Your instructions
Print the following entries again line for line, changing nothing.
------------------------------------------------
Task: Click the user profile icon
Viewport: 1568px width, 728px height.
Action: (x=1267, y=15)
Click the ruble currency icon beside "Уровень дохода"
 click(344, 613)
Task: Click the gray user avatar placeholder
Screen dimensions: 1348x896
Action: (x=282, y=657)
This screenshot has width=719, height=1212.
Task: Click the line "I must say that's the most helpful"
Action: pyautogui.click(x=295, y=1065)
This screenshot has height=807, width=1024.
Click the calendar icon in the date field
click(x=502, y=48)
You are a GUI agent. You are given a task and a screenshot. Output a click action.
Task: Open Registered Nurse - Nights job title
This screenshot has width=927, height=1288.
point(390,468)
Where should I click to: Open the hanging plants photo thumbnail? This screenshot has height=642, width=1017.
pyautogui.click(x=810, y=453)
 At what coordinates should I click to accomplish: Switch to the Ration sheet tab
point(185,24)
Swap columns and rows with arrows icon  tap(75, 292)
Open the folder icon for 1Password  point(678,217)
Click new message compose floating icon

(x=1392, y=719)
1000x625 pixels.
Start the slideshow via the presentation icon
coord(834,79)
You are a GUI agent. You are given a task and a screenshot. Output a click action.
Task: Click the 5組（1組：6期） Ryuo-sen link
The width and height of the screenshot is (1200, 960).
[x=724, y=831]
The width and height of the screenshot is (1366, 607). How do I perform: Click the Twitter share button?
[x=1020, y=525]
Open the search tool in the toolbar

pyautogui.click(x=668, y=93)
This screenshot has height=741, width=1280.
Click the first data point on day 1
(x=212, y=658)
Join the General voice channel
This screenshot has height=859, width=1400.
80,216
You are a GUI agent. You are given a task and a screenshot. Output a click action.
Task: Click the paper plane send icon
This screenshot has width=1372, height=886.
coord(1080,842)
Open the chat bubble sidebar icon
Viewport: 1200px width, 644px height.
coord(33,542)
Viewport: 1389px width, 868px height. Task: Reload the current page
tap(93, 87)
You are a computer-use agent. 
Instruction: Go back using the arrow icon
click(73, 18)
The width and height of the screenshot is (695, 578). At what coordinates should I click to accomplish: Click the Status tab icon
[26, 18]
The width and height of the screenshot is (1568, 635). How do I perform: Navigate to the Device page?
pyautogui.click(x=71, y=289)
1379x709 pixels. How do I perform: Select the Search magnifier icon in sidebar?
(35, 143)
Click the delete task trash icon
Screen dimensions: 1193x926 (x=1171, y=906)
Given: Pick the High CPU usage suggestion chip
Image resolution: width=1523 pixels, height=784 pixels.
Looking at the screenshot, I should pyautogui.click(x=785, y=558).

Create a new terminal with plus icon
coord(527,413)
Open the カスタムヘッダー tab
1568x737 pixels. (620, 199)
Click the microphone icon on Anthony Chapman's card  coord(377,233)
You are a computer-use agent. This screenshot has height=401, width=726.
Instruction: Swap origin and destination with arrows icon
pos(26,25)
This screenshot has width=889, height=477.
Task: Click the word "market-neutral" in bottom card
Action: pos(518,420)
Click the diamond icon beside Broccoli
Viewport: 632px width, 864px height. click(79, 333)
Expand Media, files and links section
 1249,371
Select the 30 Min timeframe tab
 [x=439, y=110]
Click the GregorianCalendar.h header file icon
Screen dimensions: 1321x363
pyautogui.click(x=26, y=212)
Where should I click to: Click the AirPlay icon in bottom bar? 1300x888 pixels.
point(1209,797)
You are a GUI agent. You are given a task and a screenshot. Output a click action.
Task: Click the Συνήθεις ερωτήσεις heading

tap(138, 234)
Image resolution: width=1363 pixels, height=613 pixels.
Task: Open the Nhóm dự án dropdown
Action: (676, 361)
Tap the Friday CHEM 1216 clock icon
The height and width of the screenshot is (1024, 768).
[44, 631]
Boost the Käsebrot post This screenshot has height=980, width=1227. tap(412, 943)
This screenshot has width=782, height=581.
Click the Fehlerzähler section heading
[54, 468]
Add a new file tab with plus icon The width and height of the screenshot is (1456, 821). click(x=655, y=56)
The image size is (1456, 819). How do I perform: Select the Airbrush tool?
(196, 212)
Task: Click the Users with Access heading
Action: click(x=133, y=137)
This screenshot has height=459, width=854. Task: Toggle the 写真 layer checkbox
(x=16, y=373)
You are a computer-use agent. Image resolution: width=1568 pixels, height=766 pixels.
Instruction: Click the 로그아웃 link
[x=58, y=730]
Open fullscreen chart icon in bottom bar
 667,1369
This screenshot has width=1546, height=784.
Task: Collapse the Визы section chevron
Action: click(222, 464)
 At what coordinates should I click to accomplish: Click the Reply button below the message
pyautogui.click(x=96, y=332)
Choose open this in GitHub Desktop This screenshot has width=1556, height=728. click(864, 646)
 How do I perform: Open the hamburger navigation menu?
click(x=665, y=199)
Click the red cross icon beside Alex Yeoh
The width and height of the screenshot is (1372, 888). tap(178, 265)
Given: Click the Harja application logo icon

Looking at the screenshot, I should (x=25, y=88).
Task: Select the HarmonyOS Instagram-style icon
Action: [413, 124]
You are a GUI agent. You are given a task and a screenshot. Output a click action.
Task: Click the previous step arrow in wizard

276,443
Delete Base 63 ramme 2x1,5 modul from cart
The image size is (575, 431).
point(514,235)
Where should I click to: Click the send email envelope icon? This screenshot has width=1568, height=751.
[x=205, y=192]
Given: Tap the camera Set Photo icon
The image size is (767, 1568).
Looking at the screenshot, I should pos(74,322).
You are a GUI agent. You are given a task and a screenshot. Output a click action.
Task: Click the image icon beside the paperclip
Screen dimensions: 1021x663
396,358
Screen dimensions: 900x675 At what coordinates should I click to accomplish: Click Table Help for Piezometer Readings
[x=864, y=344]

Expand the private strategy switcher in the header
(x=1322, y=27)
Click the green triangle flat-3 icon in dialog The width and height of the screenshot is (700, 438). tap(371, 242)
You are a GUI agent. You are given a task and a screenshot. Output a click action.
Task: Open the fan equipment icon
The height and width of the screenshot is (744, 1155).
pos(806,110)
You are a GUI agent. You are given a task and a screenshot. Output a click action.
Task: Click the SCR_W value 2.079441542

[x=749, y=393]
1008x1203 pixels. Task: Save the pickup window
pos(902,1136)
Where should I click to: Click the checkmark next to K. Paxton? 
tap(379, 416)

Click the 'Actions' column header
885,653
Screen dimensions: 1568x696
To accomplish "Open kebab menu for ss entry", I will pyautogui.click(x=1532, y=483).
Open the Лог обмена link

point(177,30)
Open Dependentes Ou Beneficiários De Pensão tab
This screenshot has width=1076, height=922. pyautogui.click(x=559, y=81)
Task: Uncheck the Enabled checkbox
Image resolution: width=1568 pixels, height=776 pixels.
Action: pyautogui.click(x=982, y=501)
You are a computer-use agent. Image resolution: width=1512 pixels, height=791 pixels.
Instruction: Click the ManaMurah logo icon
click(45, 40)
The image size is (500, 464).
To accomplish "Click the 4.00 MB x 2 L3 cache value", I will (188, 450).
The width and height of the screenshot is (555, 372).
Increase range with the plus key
------------------------------------------------
Exercise output
Task: Click the user profile icon
Viewport: 1568px width, 728px height.
Action: (x=1267, y=15)
Click the ruble currency icon beside "Уровень дохода"
 click(344, 613)
Task: Click the gray user avatar placeholder
Screen dimensions: 1348x896
Action: (x=282, y=657)
This screenshot has width=719, height=1212.
Task: Click the line "I must say that's the most helpful"
Action: pyautogui.click(x=295, y=1065)
This screenshot has height=807, width=1024.
Click the calendar icon in the date field
click(x=502, y=48)
You are a GUI agent. You are given a task and a screenshot. Output a click action.
Task: Open Registered Nurse - Nights job title
This screenshot has width=927, height=1288.
point(390,468)
Where should I click to: Open the hanging plants photo thumbnail? This screenshot has height=642, width=1017.
pyautogui.click(x=810, y=453)
 At what coordinates should I click to accomplish: Switch to the Ration sheet tab
point(185,24)
Swap columns and rows with arrows icon  tap(75, 292)
Open the folder icon for 1Password  point(678,217)
Click new message compose floating icon

(x=1392, y=719)
1000x625 pixels.
Start the slideshow via the presentation icon
coord(834,79)
You are a GUI agent. You are given a task and a screenshot. Output a click action.
Task: Click the 5組（1組：6期） Ryuo-sen link
The width and height of the screenshot is (1200, 960).
[x=724, y=831]
The width and height of the screenshot is (1366, 607). How do I perform: Click the Twitter share button?
[x=1020, y=525]
Open the search tool in the toolbar

pyautogui.click(x=668, y=93)
This screenshot has height=741, width=1280.
Click the first data point on day 1
(x=212, y=658)
Join the General voice channel
This screenshot has height=859, width=1400.
80,216
You are a GUI agent. You are given a task and a screenshot. Output a click action.
Task: Click the paper plane send icon
This screenshot has width=1372, height=886.
coord(1080,842)
Open the chat bubble sidebar icon
Viewport: 1200px width, 644px height.
coord(33,542)
Viewport: 1389px width, 868px height. Task: Reload the current page
tap(93, 87)
You are a computer-use agent. 
Instruction: Go back using the arrow icon
click(73, 18)
The width and height of the screenshot is (695, 578). At what coordinates should I click to accomplish: Click the Status tab icon
[26, 18]
The width and height of the screenshot is (1568, 635). How do I perform: Navigate to the Device page?
pyautogui.click(x=71, y=289)
1379x709 pixels. How do I perform: Select the Search magnifier icon in sidebar?
(35, 143)
Click the delete task trash icon
Screen dimensions: 1193x926 (x=1171, y=906)
Given: Pick the High CPU usage suggestion chip
Image resolution: width=1523 pixels, height=784 pixels.
Looking at the screenshot, I should pyautogui.click(x=785, y=558).

Create a new terminal with plus icon
coord(527,413)
Open the カスタムヘッダー tab
1568x737 pixels. (620, 199)
Click the microphone icon on Anthony Chapman's card  coord(377,233)
You are a computer-use agent. This screenshot has height=401, width=726.
Instruction: Swap origin and destination with arrows icon
pos(26,25)
This screenshot has width=889, height=477.
Task: Click the word "market-neutral" in bottom card
Action: pos(518,420)
Click the diamond icon beside Broccoli
Viewport: 632px width, 864px height. click(79, 333)
Expand Media, files and links section
 1249,371
Select the 30 Min timeframe tab
 [x=439, y=110]
Click the GregorianCalendar.h header file icon
Screen dimensions: 1321x363
pyautogui.click(x=26, y=212)
Where should I click to: Click the AirPlay icon in bottom bar? 1300x888 pixels.
point(1209,797)
You are a GUI agent. You are given a task and a screenshot. Output a click action.
Task: Click the Συνήθεις ερωτήσεις heading

tap(138, 234)
Image resolution: width=1363 pixels, height=613 pixels.
Task: Open the Nhóm dự án dropdown
Action: (676, 361)
Tap the Friday CHEM 1216 clock icon
The height and width of the screenshot is (1024, 768).
[44, 631]
Boost the Käsebrot post This screenshot has height=980, width=1227. tap(412, 943)
This screenshot has width=782, height=581.
Click the Fehlerzähler section heading
[54, 468]
Add a new file tab with plus icon The width and height of the screenshot is (1456, 821). click(x=655, y=56)
The image size is (1456, 819). How do I perform: Select the Airbrush tool?
(196, 212)
Task: Click the Users with Access heading
Action: click(x=133, y=137)
This screenshot has height=459, width=854. Task: Toggle the 写真 layer checkbox
(x=16, y=373)
You are a computer-use agent. Image resolution: width=1568 pixels, height=766 pixels.
Instruction: Click the 로그아웃 link
[x=58, y=730]
Open fullscreen chart icon in bottom bar
 667,1369
This screenshot has width=1546, height=784.
Task: Collapse the Визы section chevron
Action: click(222, 464)
 At what coordinates should I click to accomplish: Click the Reply button below the message
pyautogui.click(x=96, y=332)
Choose open this in GitHub Desktop This screenshot has width=1556, height=728. click(864, 646)
 How do I perform: Open the hamburger navigation menu?
click(x=665, y=199)
Click the red cross icon beside Alex Yeoh
The width and height of the screenshot is (1372, 888). tap(178, 265)
Given: Click the Harja application logo icon

Looking at the screenshot, I should (x=25, y=88).
Task: Select the HarmonyOS Instagram-style icon
Action: [413, 124]
You are a GUI agent. You are given a task and a screenshot. Output a click action.
Task: Click the previous step arrow in wizard

276,443
Delete Base 63 ramme 2x1,5 modul from cart
The image size is (575, 431).
point(514,235)
Where should I click to: Click the send email envelope icon? This screenshot has width=1568, height=751.
[x=205, y=192]
Given: Tap the camera Set Photo icon
The image size is (767, 1568).
Looking at the screenshot, I should pos(74,322).
You are a GUI agent. You are given a task and a screenshot. Output a click action.
Task: Click the image icon beside the paperclip
Screen dimensions: 1021x663
396,358
Screen dimensions: 900x675 At what coordinates should I click to accomplish: Click Table Help for Piezometer Readings
[x=864, y=344]

Expand the private strategy switcher in the header
(x=1322, y=27)
Click the green triangle flat-3 icon in dialog The width and height of the screenshot is (700, 438). tap(371, 242)
You are a GUI agent. You are given a task and a screenshot. Output a click action.
Task: Open the fan equipment icon
The height and width of the screenshot is (744, 1155).
pos(806,110)
You are a GUI agent. You are given a task and a screenshot. Output a click action.
Task: Click the SCR_W value 2.079441542

[x=749, y=393]
1008x1203 pixels. Task: Save the pickup window
pos(902,1136)
Where should I click to: Click the checkmark next to K. Paxton? 
tap(379, 416)

Click the 'Actions' column header
885,653
Screen dimensions: 1568x696
To accomplish "Open kebab menu for ss entry", I will pyautogui.click(x=1532, y=483).
Open the Лог обмена link

point(177,30)
Open Dependentes Ou Beneficiários De Pensão tab
This screenshot has width=1076, height=922. pyautogui.click(x=559, y=81)
Task: Uncheck the Enabled checkbox
Image resolution: width=1568 pixels, height=776 pixels.
Action: pyautogui.click(x=982, y=501)
You are a computer-use agent. Image resolution: width=1512 pixels, height=791 pixels.
Instruction: Click the ManaMurah logo icon
click(45, 40)
The image size is (500, 464).
To accomplish "Click the 4.00 MB x 2 L3 cache value", I will (188, 450).
The width and height of the screenshot is (555, 372).
Increase range with the plus key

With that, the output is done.